Friday, February 10, 2017

abstract algebra - What does it mean for elements to be algebraically independent?




Wikipedia's definition:




"In abstract algebra, a subset S of a field L is algebraically independent over a subfield K if the elements of S do not satisfy any non-trivial polynomial equation with coefficients in K."



My textbook's definition:



"Let A be a subring of the commutative ring B. We say that the
elements $b_1, . . . , b_n$ of B are algebraically independent over A if the evaluation map
$ε_{b_1,...,b_n} : A[X_1, . . . , X_n] → B$ that evaluates each $X_i$ at $b_i$ is injective."
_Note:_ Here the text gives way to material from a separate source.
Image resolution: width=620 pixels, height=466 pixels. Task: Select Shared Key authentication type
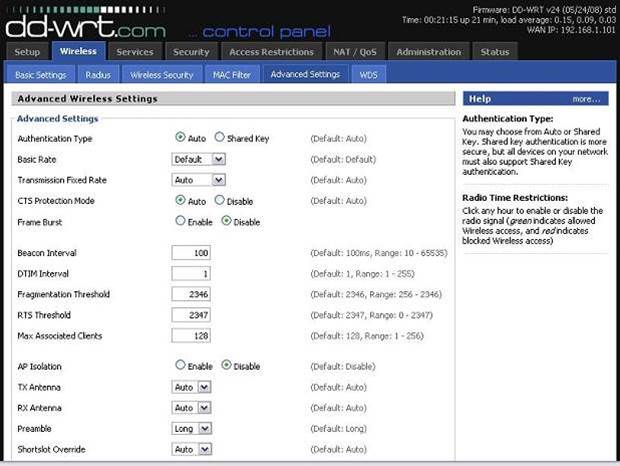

I'm a bit confused about how these two definitions are related. I think wikipedia's definiton is clearer but I'm not sure how this relates to the definition in the textbook. In other words, why are we looking at this evaluation map in order to understand the definition of algebraic independence?



Thanks in advance


Answer



The evaluation map at a point $(b_1,\ldots,b_n)\in B^n$ takes a polynomial $f(x_1,\ldots,x_n)\in A[x_1,\ldots,x_n]$ to its value at the point: $f(b_1,\ldots,b_n)\in B$. Clearly the zero polynomial will map to zero, but if the $b_i$ are algebraically independent by the first definition, then only the zero polynomial will map to zero, making the evaluation map injective.